Omicron-containing bivalent booster candidate mRNA-1273.214 demonstrates superior antibody response against Omicron variant.

A 50 µg booster dose of mRNA-1273.214 met all pre-specified endpoints including superior neutralizing antibody response (geometric mean ratio) against the Omicron variant one month after administration when compared to the original mRNA-1273 vaccine. The booster dose of mRNA-1273.214 was generally well-tolerated, with side effects comparable to a booster dose of mRNA-1273 at the 50 µg dose level.

mRNA-1273.214 met all primary endpoints in the Phase II/III trial including neutralizing antibody response against Omicron when compared to a 50 µg booster dose of mRNA-1273 in baseline seronegative participants. Pre-specified criteria for superiority as measured by neutralizing geometric mean titer ratio (GMR) with the lower bound of the confidence interval greater than 1 was met. The GMR and corresponding 97.5% confidence interval was 1.75 (1.49, 2.04). A booster dose of mRNA-1273.214 increased neutralizing geometric mean titers (GMT) against Omicron approximately 8-fold above baseline levels.

Primary endpoints of non-inferiority against ancestral SARS-CoV-2 were also met, with GMR against ancestral SAR-COV-2 (D614G) of 1.22 (1.08-1.37).Among seronegative participants one month after administration, the neutralizing GMT against ancestral SARS-CoV-2 for mRNA-1273.214 was 5977 (CI: 5322, 6713) , compared to GMT for mRNA-1273 of 5649 (CI: 5057, 6311). The GMT against Omicron for mRNA-1273.214 was 2372 (CI: 2071, 2718), compared to GMT for mRNA-1273 of 1473 (CI: 1271, 1708).Binding antibody titers (MSD) were also significantly higher (nominal alpha of 0.05) against all other variants of concern (Alpha, Beta, Gamma, Delta, Omicron) for mRNA-1273.214 when compared to mRNA-1273.

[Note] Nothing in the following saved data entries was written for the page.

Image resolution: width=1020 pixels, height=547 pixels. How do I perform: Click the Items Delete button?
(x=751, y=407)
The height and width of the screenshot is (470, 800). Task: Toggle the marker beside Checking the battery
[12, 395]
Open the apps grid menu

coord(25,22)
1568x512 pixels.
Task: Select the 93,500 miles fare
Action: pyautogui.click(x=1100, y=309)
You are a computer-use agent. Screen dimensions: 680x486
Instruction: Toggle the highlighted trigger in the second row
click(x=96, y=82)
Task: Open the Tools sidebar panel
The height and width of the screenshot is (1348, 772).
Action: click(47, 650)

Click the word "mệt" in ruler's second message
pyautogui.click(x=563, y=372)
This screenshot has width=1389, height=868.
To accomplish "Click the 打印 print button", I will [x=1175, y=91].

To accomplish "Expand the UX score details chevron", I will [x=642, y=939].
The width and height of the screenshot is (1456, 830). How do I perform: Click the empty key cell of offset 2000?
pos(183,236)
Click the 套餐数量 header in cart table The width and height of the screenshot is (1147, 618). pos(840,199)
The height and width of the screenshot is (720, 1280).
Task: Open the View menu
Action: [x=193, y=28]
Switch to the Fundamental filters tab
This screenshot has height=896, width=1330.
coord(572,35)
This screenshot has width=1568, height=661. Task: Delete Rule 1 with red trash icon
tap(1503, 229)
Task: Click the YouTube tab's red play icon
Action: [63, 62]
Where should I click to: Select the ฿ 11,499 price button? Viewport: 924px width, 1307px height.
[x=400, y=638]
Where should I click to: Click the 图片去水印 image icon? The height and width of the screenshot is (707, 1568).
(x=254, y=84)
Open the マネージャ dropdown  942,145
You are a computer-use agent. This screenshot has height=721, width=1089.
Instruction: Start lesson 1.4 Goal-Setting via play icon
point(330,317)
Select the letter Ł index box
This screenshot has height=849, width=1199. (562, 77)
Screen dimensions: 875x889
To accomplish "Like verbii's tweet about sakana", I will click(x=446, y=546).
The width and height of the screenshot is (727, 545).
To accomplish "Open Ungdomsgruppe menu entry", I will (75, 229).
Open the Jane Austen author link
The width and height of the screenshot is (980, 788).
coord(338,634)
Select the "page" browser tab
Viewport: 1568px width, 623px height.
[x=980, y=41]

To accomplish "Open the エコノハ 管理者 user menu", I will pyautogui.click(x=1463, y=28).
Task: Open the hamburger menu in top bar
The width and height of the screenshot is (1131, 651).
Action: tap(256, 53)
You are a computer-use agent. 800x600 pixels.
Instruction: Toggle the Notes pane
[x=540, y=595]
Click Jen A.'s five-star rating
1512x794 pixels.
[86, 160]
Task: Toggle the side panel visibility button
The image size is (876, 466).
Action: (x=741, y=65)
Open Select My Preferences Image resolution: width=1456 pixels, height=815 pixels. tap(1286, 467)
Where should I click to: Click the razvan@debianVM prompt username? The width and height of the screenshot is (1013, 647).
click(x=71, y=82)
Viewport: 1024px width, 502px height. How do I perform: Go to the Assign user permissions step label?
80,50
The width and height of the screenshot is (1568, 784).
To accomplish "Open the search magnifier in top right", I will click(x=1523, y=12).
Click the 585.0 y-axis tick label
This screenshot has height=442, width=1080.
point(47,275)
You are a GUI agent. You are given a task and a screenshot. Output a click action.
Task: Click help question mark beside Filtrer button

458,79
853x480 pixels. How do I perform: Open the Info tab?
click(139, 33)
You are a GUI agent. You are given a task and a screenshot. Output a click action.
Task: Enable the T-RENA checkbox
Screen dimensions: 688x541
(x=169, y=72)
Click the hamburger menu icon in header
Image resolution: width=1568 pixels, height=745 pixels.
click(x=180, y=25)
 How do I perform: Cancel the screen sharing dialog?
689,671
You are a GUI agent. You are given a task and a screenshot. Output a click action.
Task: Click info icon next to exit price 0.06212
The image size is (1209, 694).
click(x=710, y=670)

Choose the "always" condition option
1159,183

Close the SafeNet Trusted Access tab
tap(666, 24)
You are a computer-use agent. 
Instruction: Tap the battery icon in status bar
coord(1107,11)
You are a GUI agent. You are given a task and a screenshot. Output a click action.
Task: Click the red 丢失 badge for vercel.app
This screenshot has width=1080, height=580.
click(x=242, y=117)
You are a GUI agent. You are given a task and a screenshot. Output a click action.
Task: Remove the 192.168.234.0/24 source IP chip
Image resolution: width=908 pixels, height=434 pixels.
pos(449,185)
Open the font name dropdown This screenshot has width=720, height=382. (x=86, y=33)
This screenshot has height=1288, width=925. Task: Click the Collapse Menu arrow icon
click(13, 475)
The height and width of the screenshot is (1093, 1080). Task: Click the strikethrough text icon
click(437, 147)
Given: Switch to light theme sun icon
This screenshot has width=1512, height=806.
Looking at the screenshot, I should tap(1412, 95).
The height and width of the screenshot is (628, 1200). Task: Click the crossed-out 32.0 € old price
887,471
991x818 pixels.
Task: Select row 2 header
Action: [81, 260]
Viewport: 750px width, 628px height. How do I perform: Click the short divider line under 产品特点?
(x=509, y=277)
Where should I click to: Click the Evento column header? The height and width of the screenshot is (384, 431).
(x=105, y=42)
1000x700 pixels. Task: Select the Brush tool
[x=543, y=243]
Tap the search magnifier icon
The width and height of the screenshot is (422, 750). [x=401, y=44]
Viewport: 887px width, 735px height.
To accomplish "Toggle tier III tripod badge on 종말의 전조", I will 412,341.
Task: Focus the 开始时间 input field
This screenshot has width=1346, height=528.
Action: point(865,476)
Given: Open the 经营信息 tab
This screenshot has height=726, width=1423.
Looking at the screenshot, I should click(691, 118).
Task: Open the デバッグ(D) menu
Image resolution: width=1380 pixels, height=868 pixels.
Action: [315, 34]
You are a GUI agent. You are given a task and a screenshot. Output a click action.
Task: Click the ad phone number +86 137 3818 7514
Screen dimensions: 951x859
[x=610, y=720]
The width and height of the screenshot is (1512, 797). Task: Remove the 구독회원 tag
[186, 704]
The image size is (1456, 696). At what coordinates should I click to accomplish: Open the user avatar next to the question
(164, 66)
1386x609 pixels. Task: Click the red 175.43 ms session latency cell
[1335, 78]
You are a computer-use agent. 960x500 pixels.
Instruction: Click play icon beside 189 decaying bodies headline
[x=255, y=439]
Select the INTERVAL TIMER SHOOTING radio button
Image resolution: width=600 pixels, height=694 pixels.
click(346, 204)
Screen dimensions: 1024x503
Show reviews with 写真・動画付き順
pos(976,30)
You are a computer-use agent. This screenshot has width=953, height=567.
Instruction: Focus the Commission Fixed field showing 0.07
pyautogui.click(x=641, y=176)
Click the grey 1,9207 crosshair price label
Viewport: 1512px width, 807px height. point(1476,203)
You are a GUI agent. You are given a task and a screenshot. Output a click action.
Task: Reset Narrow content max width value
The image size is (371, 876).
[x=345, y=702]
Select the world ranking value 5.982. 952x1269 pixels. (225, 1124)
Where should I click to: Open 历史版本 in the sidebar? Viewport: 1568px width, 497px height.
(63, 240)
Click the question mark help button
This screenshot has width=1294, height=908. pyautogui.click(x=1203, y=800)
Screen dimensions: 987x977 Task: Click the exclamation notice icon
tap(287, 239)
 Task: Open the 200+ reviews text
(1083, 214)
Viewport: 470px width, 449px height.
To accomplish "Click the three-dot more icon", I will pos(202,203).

The mRNA-1273.214 50 ug booster dose was well-tolerated in the 437 study participants. The safety and reactogenicity profile of the mRNA-1273.214 50 ug booster dose was similar to that of mRNA-1273 50 ug dose when these vaccines were administered as a second booster dose.

In February 2021, Moderna announced its strategy to update booster candidates to address the ongoing evolution of the SARS-CoV-2 virus, including monovalent and bivalent candidates targeting multiple variants of concern. The Company's primary focus has been on the bivalent booster approach, which are boosters that address two viral strains simultaneously.

Results from the Company's Beta-containing bivalent booster candidate, mRNA-1273.211, announced in April 2022, demonstrated superiority against Beta, Delta and Omicron variants of concern one month after administration, with continued superiority that was durable against Beta and Omicron variants of concern six months after administration. Given the significantly higher antibody titers induced by mRNA-1273.214 compared to mRNA-1273, Moderna anticipates that antibody titers induced by mRNA-1273.214 will be more durable over time against Omicron as compared to mRNA-1273. Moderna will report data from Day 91 after vaccination later in the summer.

Moderna is planning to submit the interim analysis and data to regulators for review in the coming weeks.